• GOAL OF THE EXERCISE: Please copy exactly the part of the records below that opens with the line containing "This screenshot has height=819, width=1456." and closes with the line containing "evaluation row number", leaving out any pictures.

• INFORMATION GIVEN:
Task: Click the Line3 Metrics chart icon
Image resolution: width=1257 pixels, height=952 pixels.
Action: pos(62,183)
==
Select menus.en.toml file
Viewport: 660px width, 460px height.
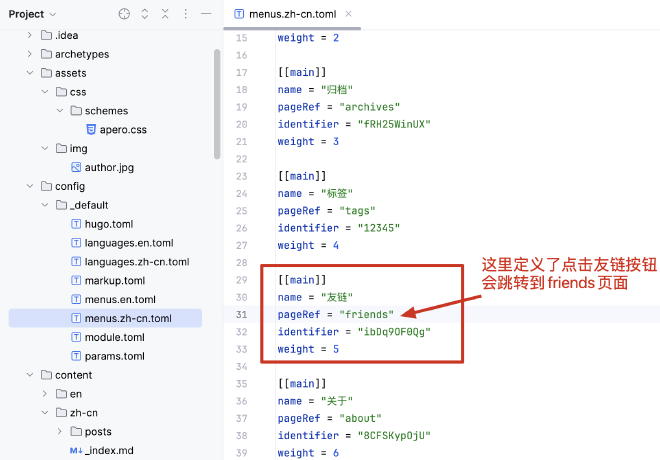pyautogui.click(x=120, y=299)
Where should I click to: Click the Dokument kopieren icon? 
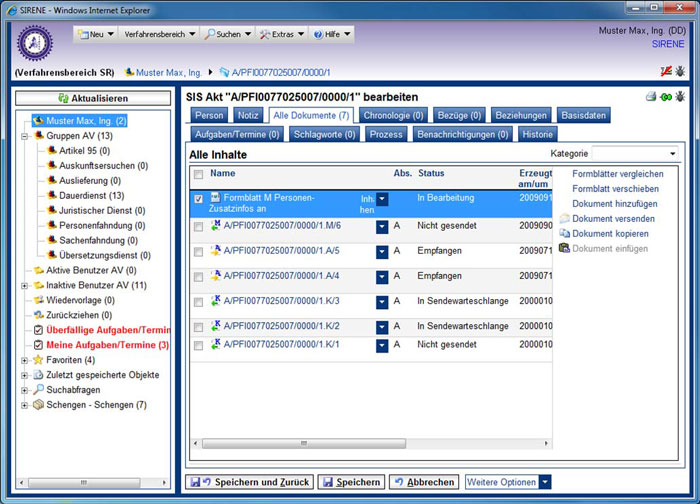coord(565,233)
---
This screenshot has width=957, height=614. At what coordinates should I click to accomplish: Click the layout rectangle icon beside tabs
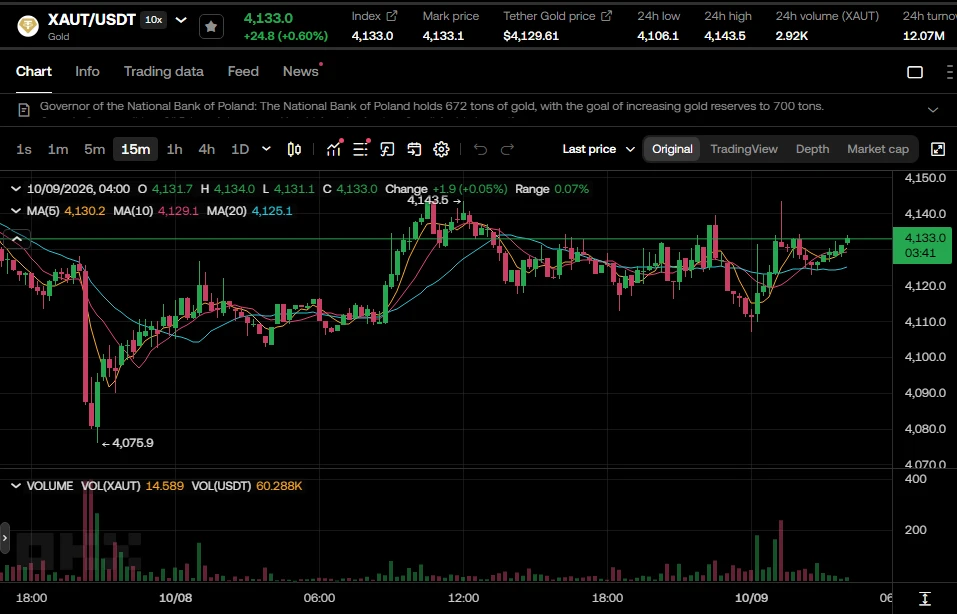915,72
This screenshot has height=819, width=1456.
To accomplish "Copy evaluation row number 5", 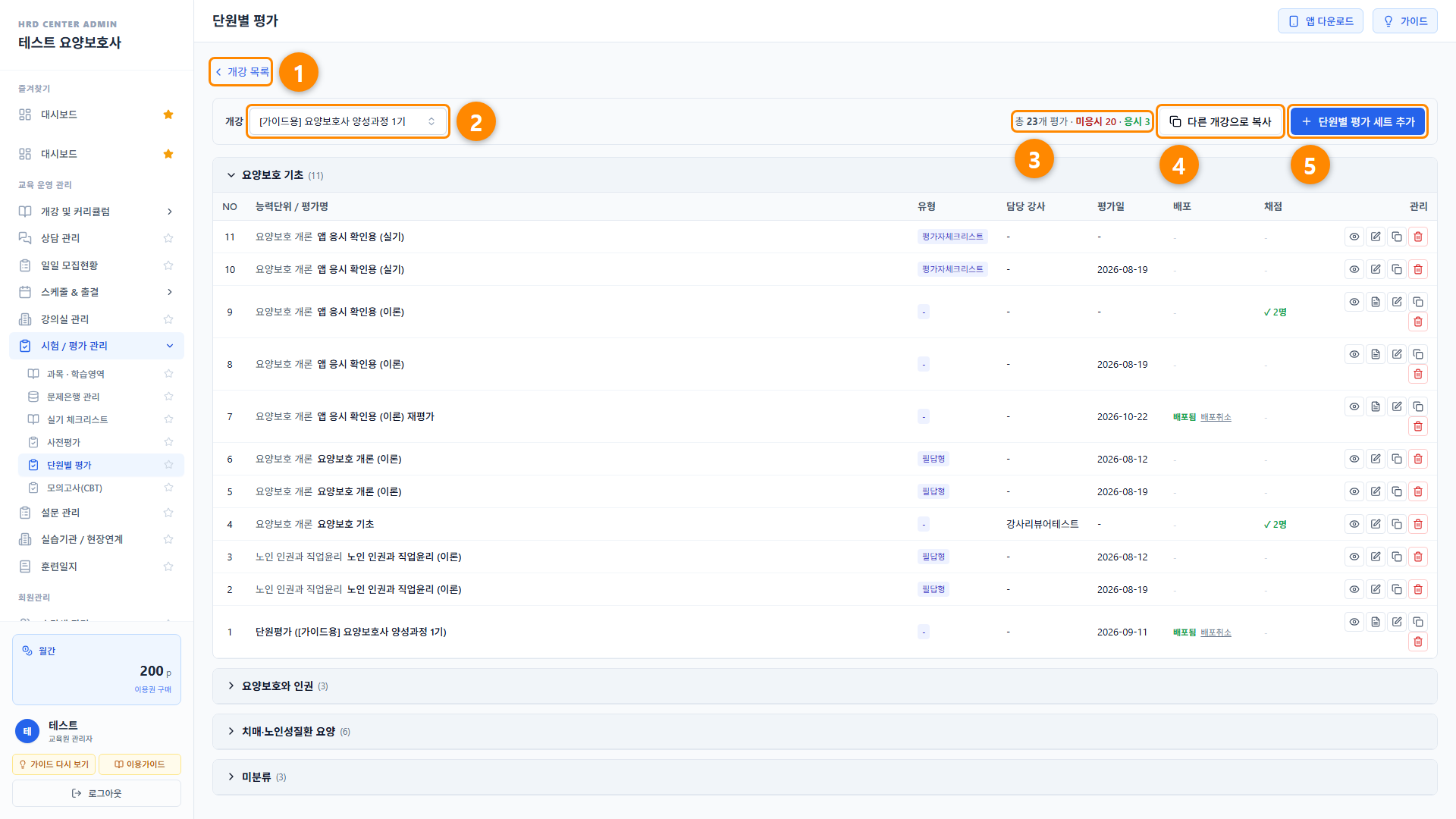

• SOLVED EXERCISE:
This screenshot has height=819, width=1456.
To accomplish "Copy evaluation row number 5", 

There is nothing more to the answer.